What this task involves: The line containing "This screenshot has height=812, width=1476." and every line after it to the end of the records: set those down exactly, without any pictures.

(Beginning of Task inputs)

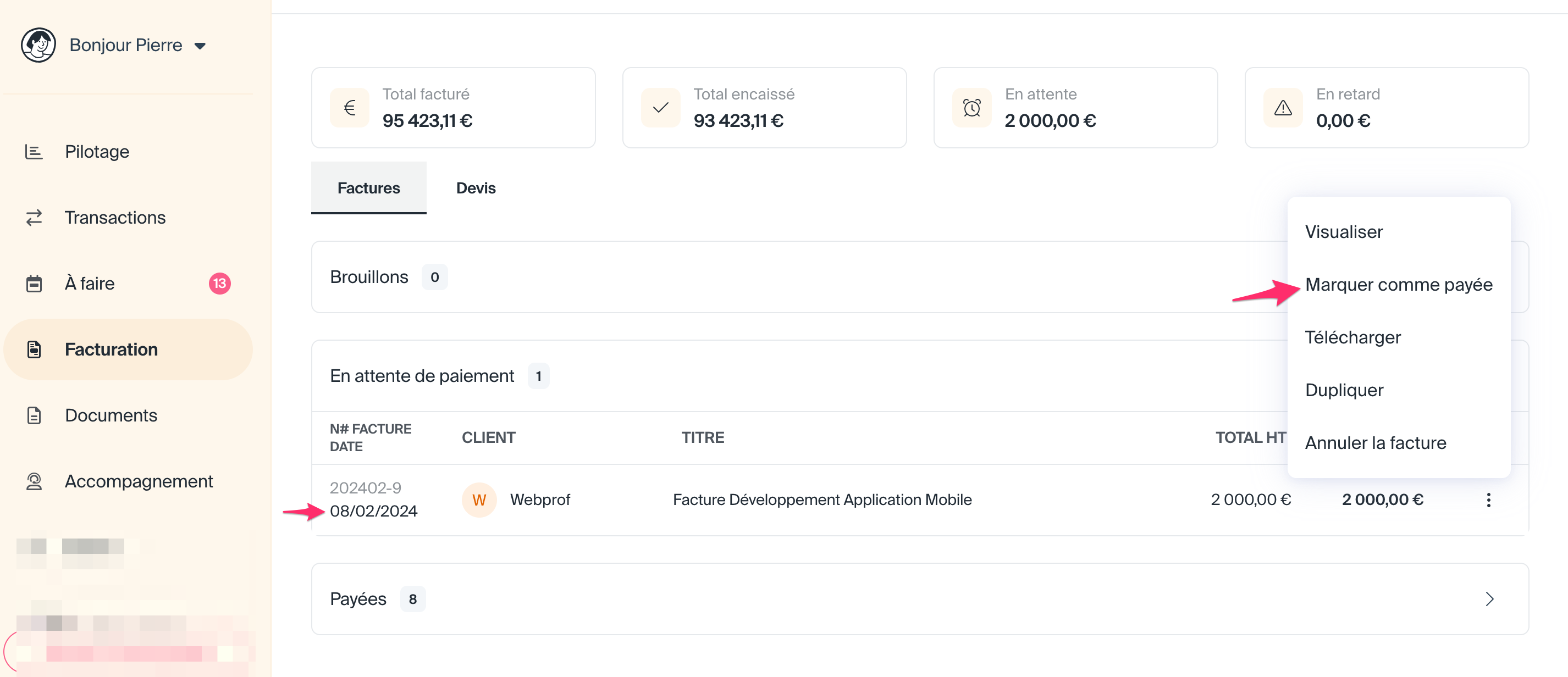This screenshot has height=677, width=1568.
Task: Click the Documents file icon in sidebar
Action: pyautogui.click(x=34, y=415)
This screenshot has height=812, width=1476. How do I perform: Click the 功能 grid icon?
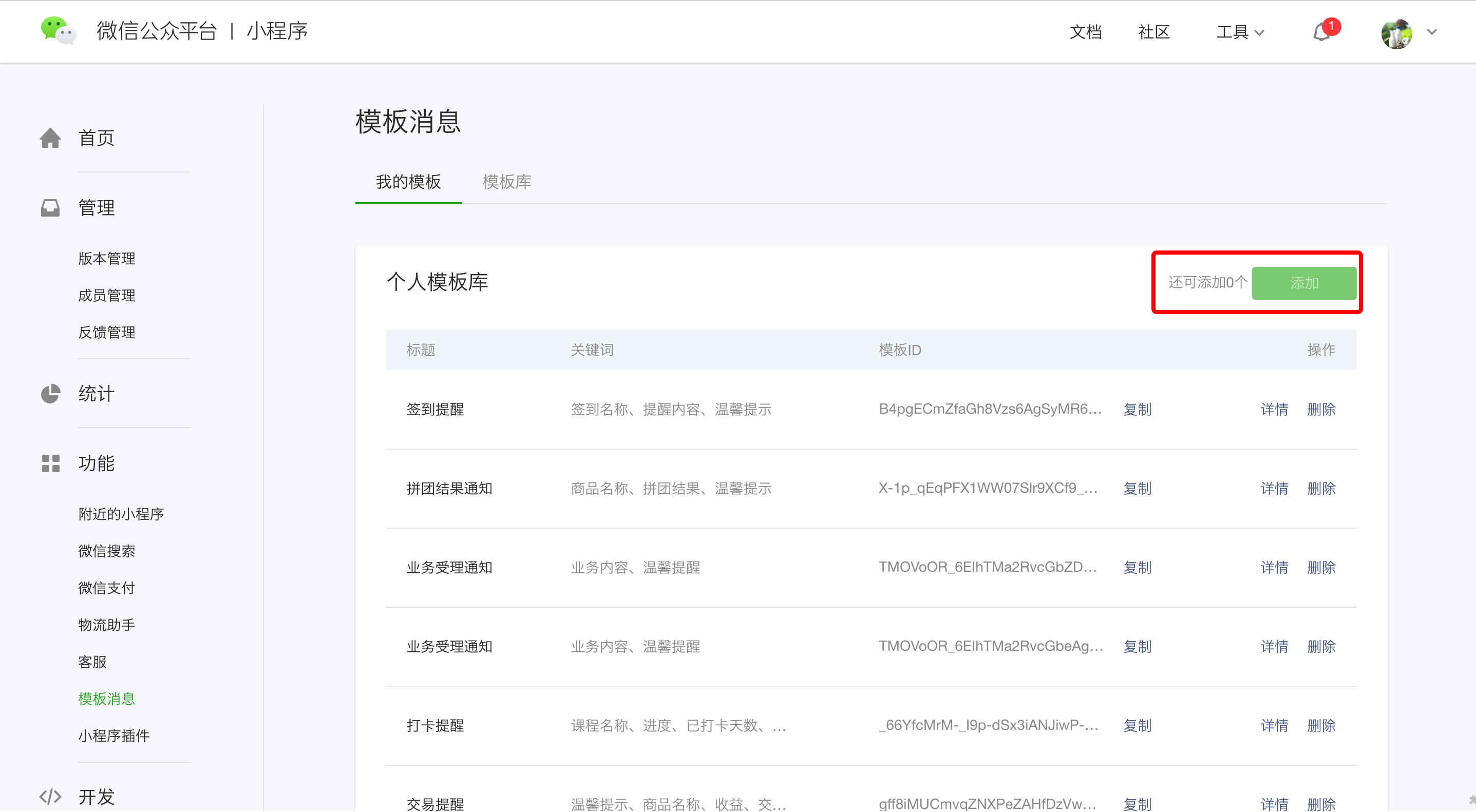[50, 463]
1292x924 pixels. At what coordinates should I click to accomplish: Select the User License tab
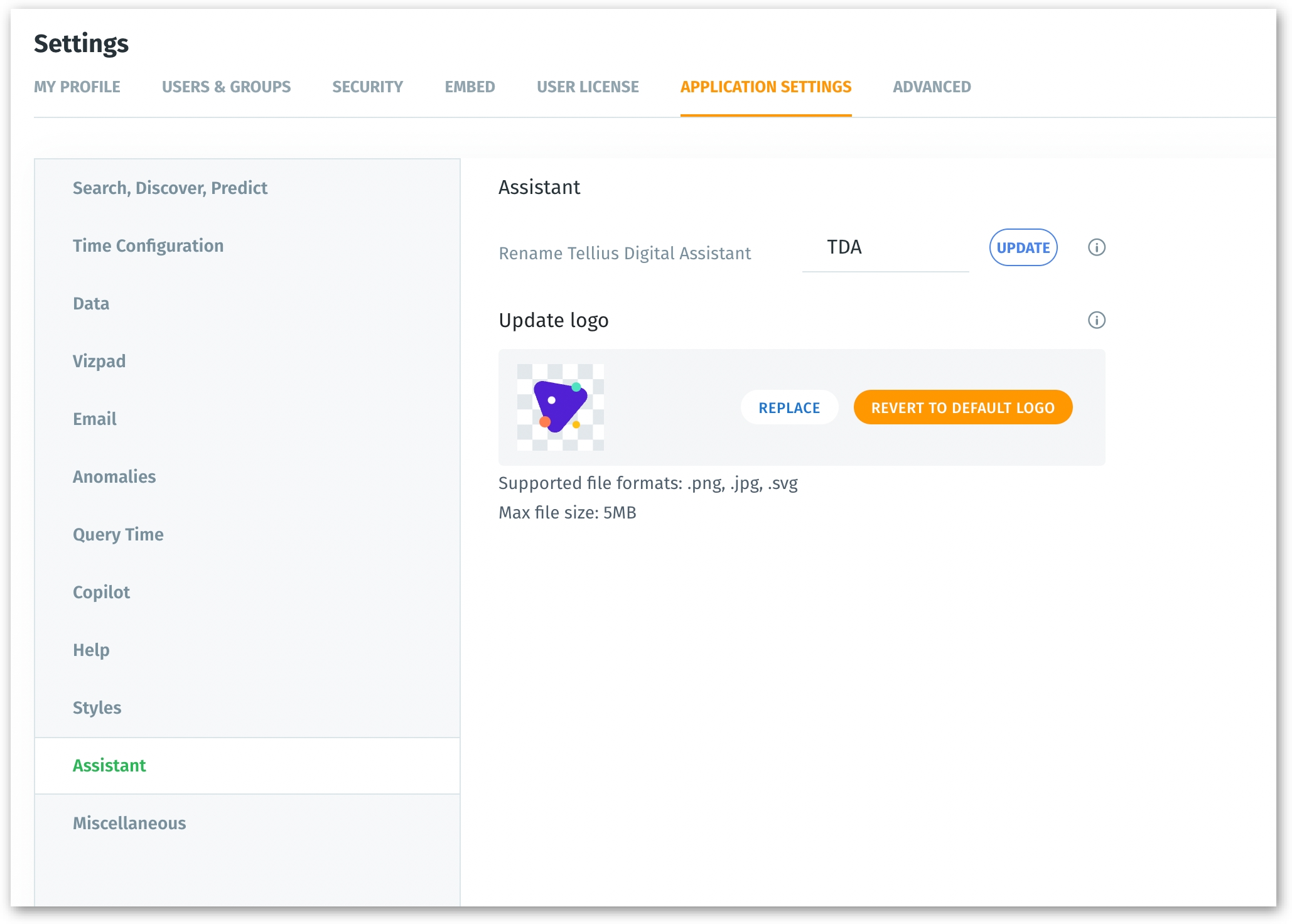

(End of Task inputs)

Solution to this problem:
This screenshot has height=812, width=1476. How do I perform: Click the 功能 grid icon?
[50, 463]
1292x924 pixels. At what coordinates should I click to accomplish: Select the User License tab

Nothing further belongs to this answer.